A famous example is “Dal Makhni” which is traditionally thickened by the slow cooking of the dal which helps it’s skin thicken the mixture.
4) CREAM / CHEESE
Both these dairy products have fats which help thicken a dish, be it sweet or savory. In order to maintain thickness with cream or cheese in a dish, it should not be heating at a very high temperature.
DERIVED / EXTRACTED GELLING AGENTS –
1) FRUIT PECTIN
This is extracted from the skin of citrus and other fruits. It activates at room temperature when mixed with a liquid. Upon heating, it gives out its gelling properties. It is a strong gelling agent depending upon its source, therefore it stays put even when it is frozen and doesn’t split. It is used to make fruit jams, vegetable and fruit jellies.
2) AGAR AGAR
This is a seaweed with strong gelling properties.

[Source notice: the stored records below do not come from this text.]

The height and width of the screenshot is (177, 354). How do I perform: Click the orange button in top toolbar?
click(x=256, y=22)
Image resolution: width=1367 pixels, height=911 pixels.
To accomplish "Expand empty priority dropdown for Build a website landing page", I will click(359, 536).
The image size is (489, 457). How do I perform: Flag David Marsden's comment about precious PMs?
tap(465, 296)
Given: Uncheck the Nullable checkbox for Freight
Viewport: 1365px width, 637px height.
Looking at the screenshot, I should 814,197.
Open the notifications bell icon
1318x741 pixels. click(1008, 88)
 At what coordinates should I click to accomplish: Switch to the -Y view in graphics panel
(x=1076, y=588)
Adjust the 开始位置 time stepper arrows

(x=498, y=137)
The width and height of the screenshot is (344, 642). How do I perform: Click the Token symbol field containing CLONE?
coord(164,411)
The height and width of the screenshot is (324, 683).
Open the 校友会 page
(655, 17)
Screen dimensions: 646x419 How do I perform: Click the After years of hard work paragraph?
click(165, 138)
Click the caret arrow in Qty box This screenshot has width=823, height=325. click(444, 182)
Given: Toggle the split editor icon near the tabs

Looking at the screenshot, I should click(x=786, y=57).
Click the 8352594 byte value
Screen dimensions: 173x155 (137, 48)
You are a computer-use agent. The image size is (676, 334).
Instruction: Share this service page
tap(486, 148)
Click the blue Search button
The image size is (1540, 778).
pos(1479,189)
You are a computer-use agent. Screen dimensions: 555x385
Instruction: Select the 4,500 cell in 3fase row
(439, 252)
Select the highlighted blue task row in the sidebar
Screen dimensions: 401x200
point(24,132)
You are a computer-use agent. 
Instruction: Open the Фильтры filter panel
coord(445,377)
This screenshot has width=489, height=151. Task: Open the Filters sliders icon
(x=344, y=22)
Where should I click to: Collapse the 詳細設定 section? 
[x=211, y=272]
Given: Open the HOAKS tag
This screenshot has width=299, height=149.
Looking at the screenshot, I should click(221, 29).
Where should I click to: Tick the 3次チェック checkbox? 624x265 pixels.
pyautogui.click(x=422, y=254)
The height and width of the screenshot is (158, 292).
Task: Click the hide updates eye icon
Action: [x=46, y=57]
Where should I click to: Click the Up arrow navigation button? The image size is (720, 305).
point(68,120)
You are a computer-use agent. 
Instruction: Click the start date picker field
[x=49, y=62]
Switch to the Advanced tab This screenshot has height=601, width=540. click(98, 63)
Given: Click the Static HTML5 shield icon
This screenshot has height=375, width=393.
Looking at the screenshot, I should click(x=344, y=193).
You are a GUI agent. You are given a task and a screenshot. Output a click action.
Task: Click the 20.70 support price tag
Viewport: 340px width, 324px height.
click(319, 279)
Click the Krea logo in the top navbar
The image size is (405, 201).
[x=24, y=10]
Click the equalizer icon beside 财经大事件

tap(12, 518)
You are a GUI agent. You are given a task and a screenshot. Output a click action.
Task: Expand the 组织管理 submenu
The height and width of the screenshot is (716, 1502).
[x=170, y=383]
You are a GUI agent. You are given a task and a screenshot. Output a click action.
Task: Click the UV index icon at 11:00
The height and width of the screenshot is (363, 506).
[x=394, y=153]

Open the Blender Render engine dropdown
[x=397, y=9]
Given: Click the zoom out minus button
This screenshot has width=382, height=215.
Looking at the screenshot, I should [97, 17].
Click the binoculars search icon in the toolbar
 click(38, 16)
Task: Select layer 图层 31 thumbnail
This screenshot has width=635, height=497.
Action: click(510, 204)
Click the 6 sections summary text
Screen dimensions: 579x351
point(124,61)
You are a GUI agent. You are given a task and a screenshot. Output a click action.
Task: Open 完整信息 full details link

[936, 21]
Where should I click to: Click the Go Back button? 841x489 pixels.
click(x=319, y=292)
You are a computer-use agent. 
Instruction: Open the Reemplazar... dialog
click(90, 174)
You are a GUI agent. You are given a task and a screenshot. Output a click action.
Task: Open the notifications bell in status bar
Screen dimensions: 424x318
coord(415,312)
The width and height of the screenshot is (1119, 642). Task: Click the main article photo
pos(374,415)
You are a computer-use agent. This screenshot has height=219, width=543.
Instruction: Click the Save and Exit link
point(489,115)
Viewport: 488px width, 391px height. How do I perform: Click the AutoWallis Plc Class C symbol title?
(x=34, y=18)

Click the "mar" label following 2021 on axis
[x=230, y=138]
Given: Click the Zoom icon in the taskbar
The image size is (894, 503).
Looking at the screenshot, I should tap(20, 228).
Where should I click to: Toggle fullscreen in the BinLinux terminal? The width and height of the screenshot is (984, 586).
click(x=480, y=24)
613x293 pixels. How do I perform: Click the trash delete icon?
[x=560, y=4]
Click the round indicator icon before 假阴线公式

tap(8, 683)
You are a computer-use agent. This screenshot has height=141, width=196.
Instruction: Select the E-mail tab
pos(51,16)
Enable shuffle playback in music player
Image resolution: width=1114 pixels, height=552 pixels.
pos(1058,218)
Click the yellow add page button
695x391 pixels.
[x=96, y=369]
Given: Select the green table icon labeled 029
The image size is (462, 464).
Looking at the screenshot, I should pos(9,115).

Since it is a sea plant, it is 100% vegetarian. it activates only upon vigorous heating.
There are 2-3 forms of agar agar –
(a) Strips – This needs to be soaked in hot water to soften for a few minutes and then added to a liquid which then boils to form a gel. This will never work without getting soaked in hot water first. This is also known as ‘CHINA GRASS’
(b) Flakes – Same as above.
(c) Powder – Unlike the strips or flakes, this does not need any soaking. It needs to be thoroughly mixed with water or any other neutral liquid at room temperature first, and then added to a liquid which will then be boiled to activate the gelling properties of agar. If mixed directly with a hot liquid, it will clump up and will never break down.
This is also a seaweed discovered in Ireland and now popular all over. This needs to be soaked in warm water to activate and then boiled into the liquid which needs to be set.
It is a soft setting agent as compared to its vegetarian partner – agar agar, therefore, whenever you’re looking for a softer set, you should use this instead of agar. It works better with liquids having some fat content like dairy products than fruit juices etc. They can be extensively found in things like ice creams, sour cream and yogurt.
This is extracted from the bones and skin of cattle, animals and certain fishes. Due to its source this is 100% non vegetarian.
This is added to a liquid at room temp or cold depending upon the source. Once it swells up, it is then added to a hot liquid or melted gently then added to a liquid which needs to be set.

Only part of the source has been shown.